**WORK ORDER**
Reproduce the items below, replacing "GUI agent" with "interface agent" wherever it occurs and leaving all other text unchanged.

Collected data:

______

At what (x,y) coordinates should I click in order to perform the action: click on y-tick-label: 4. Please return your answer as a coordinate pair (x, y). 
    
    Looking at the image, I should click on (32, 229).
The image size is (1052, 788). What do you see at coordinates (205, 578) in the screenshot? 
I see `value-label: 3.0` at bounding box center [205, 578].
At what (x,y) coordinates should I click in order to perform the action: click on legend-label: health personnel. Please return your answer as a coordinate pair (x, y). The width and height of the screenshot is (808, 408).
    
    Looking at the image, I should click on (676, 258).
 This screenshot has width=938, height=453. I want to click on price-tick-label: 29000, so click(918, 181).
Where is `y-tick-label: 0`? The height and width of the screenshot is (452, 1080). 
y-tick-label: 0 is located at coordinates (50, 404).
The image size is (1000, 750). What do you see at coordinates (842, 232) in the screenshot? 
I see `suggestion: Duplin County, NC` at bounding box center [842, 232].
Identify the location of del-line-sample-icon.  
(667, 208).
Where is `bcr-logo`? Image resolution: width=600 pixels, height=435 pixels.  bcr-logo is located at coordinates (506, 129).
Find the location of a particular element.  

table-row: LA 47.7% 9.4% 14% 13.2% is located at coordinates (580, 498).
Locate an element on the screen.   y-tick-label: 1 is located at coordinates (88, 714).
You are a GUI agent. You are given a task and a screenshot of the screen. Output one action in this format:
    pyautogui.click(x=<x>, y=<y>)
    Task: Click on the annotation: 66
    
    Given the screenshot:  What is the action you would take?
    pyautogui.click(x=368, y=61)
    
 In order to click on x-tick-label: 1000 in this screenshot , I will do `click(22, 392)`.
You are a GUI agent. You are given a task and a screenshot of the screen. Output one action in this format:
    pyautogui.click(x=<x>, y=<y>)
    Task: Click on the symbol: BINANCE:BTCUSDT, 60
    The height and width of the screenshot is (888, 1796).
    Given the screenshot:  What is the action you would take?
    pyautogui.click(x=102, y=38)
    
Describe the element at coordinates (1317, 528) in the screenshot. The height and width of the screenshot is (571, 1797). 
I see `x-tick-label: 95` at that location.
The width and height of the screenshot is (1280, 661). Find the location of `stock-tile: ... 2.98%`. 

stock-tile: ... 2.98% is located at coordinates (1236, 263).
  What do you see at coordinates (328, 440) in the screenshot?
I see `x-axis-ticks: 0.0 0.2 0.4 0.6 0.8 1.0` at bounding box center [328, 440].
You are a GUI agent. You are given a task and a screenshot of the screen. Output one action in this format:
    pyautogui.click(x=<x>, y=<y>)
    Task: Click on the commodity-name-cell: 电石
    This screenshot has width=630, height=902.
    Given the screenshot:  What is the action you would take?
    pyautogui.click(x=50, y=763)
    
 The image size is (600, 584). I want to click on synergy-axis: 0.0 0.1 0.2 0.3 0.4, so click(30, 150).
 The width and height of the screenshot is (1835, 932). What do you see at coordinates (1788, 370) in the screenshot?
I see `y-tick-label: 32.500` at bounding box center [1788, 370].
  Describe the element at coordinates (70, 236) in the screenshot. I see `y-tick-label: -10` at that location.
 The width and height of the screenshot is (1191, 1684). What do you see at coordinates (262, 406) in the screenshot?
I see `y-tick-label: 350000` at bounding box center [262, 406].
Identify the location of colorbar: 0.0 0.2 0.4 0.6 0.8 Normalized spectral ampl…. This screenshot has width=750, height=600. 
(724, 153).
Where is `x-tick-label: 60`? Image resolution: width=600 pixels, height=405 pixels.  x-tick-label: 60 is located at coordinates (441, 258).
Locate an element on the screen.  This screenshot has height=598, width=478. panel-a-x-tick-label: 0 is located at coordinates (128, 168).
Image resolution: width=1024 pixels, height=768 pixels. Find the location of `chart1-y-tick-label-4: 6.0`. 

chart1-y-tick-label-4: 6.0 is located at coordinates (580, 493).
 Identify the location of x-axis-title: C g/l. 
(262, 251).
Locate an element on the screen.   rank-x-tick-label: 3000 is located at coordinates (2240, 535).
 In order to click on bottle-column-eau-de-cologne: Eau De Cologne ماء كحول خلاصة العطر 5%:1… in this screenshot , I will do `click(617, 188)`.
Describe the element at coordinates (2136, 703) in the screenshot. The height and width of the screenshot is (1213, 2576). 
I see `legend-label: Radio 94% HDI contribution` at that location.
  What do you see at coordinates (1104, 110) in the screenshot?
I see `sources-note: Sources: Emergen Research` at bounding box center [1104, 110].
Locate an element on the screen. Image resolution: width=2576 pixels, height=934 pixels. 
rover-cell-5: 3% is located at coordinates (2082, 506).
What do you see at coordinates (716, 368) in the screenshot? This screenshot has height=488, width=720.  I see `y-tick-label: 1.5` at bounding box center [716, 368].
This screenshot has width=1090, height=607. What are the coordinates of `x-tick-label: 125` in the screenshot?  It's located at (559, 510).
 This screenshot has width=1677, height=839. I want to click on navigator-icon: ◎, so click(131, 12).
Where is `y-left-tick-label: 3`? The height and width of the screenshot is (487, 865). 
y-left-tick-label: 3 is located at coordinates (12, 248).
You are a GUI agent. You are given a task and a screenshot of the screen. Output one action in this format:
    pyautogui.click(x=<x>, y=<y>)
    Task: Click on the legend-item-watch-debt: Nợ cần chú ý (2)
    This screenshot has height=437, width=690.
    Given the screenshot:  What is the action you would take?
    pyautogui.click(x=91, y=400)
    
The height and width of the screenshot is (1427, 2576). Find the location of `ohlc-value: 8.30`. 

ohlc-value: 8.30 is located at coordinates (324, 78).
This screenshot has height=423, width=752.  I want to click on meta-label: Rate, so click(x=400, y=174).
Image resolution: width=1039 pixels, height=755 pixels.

______

**RESULT OF THE EXERCISE**
At what (x,y) coordinates should I click in order to perform the action: click on y-tick-label: 4. Please return your answer as a coordinate pair (x, y). 
    
    Looking at the image, I should click on (32, 229).
The image size is (1052, 788). What do you see at coordinates (205, 578) in the screenshot? 
I see `value-label: 3.0` at bounding box center [205, 578].
At what (x,y) coordinates should I click in order to perform the action: click on legend-label: health personnel. Please return your answer as a coordinate pair (x, y). The width and height of the screenshot is (808, 408).
    
    Looking at the image, I should click on (676, 258).
 This screenshot has width=938, height=453. I want to click on price-tick-label: 29000, so click(918, 181).
Where is `y-tick-label: 0`? The height and width of the screenshot is (452, 1080). 
y-tick-label: 0 is located at coordinates (50, 404).
The image size is (1000, 750). What do you see at coordinates (842, 232) in the screenshot? 
I see `suggestion: Duplin County, NC` at bounding box center [842, 232].
Identify the location of del-line-sample-icon.  
(667, 208).
Where is `bcr-logo`? Image resolution: width=600 pixels, height=435 pixels.  bcr-logo is located at coordinates (506, 129).
Find the location of a particular element.  

table-row: LA 47.7% 9.4% 14% 13.2% is located at coordinates (580, 498).
Locate an element on the screen.   y-tick-label: 1 is located at coordinates (88, 714).
You are a interface agent. You are given a task and a screenshot of the screen. Output one action in this format:
    pyautogui.click(x=<x>, y=<y>)
    Task: Click on the annotation: 66
    
    Given the screenshot:  What is the action you would take?
    pyautogui.click(x=368, y=61)
    
 In order to click on x-tick-label: 1000 in this screenshot , I will do `click(22, 392)`.
You are a interface agent. You are given a task and a screenshot of the screen. Output one action in this format:
    pyautogui.click(x=<x>, y=<y>)
    Task: Click on the symbol: BINANCE:BTCUSDT, 60
    The height and width of the screenshot is (888, 1796).
    Given the screenshot:  What is the action you would take?
    pyautogui.click(x=102, y=38)
    
Describe the element at coordinates (1317, 528) in the screenshot. The height and width of the screenshot is (571, 1797). 
I see `x-tick-label: 95` at that location.
The width and height of the screenshot is (1280, 661). Find the location of `stock-tile: ... 2.98%`. 

stock-tile: ... 2.98% is located at coordinates (1236, 263).
  What do you see at coordinates (328, 440) in the screenshot?
I see `x-axis-ticks: 0.0 0.2 0.4 0.6 0.8 1.0` at bounding box center [328, 440].
You are a interface agent. You are given a task and a screenshot of the screen. Output one action in this format:
    pyautogui.click(x=<x>, y=<y>)
    Task: Click on the commodity-name-cell: 电石
    This screenshot has width=630, height=902.
    Given the screenshot:  What is the action you would take?
    pyautogui.click(x=50, y=763)
    
 The image size is (600, 584). I want to click on synergy-axis: 0.0 0.1 0.2 0.3 0.4, so click(30, 150).
 The width and height of the screenshot is (1835, 932). What do you see at coordinates (1788, 370) in the screenshot?
I see `y-tick-label: 32.500` at bounding box center [1788, 370].
  Describe the element at coordinates (70, 236) in the screenshot. I see `y-tick-label: -10` at that location.
 The width and height of the screenshot is (1191, 1684). What do you see at coordinates (262, 406) in the screenshot?
I see `y-tick-label: 350000` at bounding box center [262, 406].
Identify the location of colorbar: 0.0 0.2 0.4 0.6 0.8 Normalized spectral ampl…. This screenshot has width=750, height=600. 
(724, 153).
Where is `x-tick-label: 60`? Image resolution: width=600 pixels, height=405 pixels.  x-tick-label: 60 is located at coordinates (441, 258).
Locate an element on the screen.  This screenshot has height=598, width=478. panel-a-x-tick-label: 0 is located at coordinates (128, 168).
Image resolution: width=1024 pixels, height=768 pixels. Find the location of `chart1-y-tick-label-4: 6.0`. 

chart1-y-tick-label-4: 6.0 is located at coordinates (580, 493).
 Identify the location of x-axis-title: C g/l. 
(262, 251).
Locate an element on the screen.   rank-x-tick-label: 3000 is located at coordinates (2240, 535).
 In order to click on bottle-column-eau-de-cologne: Eau De Cologne ماء كحول خلاصة العطر 5%:1… in this screenshot , I will do `click(617, 188)`.
Describe the element at coordinates (2136, 703) in the screenshot. The height and width of the screenshot is (1213, 2576). 
I see `legend-label: Radio 94% HDI contribution` at that location.
  What do you see at coordinates (1104, 110) in the screenshot?
I see `sources-note: Sources: Emergen Research` at bounding box center [1104, 110].
Locate an element on the screen. Image resolution: width=2576 pixels, height=934 pixels. 
rover-cell-5: 3% is located at coordinates (2082, 506).
What do you see at coordinates (716, 368) in the screenshot? This screenshot has height=488, width=720.  I see `y-tick-label: 1.5` at bounding box center [716, 368].
This screenshot has width=1090, height=607. What are the coordinates of `x-tick-label: 125` in the screenshot?  It's located at (559, 510).
 This screenshot has width=1677, height=839. I want to click on navigator-icon: ◎, so click(131, 12).
Where is `y-left-tick-label: 3`? The height and width of the screenshot is (487, 865). 
y-left-tick-label: 3 is located at coordinates (12, 248).
You are a interface agent. You are given a task and a screenshot of the screen. Output one action in this format:
    pyautogui.click(x=<x>, y=<y>)
    Task: Click on the legend-item-watch-debt: Nợ cần chú ý (2)
    This screenshot has height=437, width=690.
    Given the screenshot:  What is the action you would take?
    pyautogui.click(x=91, y=400)
    
The height and width of the screenshot is (1427, 2576). Find the location of `ohlc-value: 8.30`. 

ohlc-value: 8.30 is located at coordinates (324, 78).
This screenshot has height=423, width=752.  I want to click on meta-label: Rate, so click(x=400, y=174).
Image resolution: width=1039 pixels, height=755 pixels.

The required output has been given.